Desde una mirada comprometida con la justicia social, esta tensión no es meramente técnica. Cuando un niño o niña solicitante de asilo carece de un lugar estable, de evaluación pronta, de protección real, lo que queda en juego no es sólo el buen funcionamiento de la administración: es su derecho a la infancia. Los mecanismos públicos de acogida, tutela, integración y acceso a la escolarización o la salud se convierten en la última línea de defensa frente a la exclusión. La demora —o la respuesta parcial— es ya una vulneración estructural de ese derecho, no un simple fallo puntual.
Hacia una corresponsabilidad real
El mandato del Tribunal Supremo recuerda al Estado que su obligación es directísima, expresa y urgente. Pero también interpela al conjunto del sistema autonómico y estatal. No basta con pronunciar que se acogerá a los menores: es imprescindible que se garantice que esta acogida sea digna, eficaz y distribuida; que no quede sometida a la lógica de la “emergencia” permanente; que esa emergencia no sea utilizada como excusa para una atención fragmentada o temporal.
El reto es mayúsculo: implica presupuestos, planificación, coordinación entre administraciones, supervisión especializada, personal formado en protección de la infancia, infraestructuras adecuadas. Y también una voluntad política que no se confunda con el discurso. Porque la letra puede cumplirse superficialmente —plazas abiertas, traslados anunciados—, sin que los menores realmente pasen a una situación de seguridad, cuidado y acompañamiento que corresponde a su condición de solicitantes de asilo. En ese sentido, la urgencia marcada por el Tribunal no admite dilación: los plazos ya son parte del problema, no una variable.

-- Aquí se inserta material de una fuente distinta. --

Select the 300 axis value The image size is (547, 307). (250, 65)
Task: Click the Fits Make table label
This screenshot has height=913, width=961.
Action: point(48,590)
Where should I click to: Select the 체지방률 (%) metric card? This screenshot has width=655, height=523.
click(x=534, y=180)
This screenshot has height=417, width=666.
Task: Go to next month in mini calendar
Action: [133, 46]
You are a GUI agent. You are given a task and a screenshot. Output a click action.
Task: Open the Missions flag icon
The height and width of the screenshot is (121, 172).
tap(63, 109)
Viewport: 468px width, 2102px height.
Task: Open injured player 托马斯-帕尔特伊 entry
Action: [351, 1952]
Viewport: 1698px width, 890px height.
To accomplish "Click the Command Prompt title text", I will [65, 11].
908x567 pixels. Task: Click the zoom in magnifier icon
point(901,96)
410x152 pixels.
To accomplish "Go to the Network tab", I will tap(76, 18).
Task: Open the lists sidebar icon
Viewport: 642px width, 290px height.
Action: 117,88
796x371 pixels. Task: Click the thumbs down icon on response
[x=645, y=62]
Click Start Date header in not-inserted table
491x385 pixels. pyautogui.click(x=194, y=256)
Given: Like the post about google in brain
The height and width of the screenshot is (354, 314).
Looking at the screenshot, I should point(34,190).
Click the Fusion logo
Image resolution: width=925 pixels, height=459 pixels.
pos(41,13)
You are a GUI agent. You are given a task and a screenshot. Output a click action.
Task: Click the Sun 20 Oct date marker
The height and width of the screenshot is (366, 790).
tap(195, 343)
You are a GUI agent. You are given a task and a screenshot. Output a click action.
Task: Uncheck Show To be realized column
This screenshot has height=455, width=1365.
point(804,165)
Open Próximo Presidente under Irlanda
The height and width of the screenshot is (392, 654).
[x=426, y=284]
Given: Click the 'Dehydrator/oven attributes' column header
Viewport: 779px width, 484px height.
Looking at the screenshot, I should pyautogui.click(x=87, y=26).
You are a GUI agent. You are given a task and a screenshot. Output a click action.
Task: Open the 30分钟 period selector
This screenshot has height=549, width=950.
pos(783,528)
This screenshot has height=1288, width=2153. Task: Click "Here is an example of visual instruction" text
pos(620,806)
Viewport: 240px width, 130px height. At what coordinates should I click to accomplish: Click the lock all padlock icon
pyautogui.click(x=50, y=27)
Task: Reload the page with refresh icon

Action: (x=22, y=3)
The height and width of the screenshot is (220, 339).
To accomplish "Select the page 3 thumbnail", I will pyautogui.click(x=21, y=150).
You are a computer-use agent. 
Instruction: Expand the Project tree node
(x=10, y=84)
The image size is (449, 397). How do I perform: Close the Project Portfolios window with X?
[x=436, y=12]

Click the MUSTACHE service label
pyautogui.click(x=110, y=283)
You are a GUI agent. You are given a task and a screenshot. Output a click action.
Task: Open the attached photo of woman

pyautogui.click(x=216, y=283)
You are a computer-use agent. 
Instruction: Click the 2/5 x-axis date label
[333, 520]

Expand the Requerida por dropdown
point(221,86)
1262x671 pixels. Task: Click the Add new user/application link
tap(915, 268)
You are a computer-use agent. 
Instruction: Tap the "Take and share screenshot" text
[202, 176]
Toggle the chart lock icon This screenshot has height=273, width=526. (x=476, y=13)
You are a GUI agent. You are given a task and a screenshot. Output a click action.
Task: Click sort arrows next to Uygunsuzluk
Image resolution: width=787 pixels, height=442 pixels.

La conclusión que cabe extraer no es una moraleja, sino una constatación: la protección de la infancia migrante no debe depender de la buena voluntad, ni de la gestión ralentizada, ni de un “proceso” que se eterniza. La orden judicial de los 15 días es mucho más que un ultimátum técnico: es un plazo cristalizado en derechos, un derecho que ante todo exige ser efectivo. Y los niños y niñas que hoy están en espera no deben ser la variable de ajuste de ningún retraso institucional.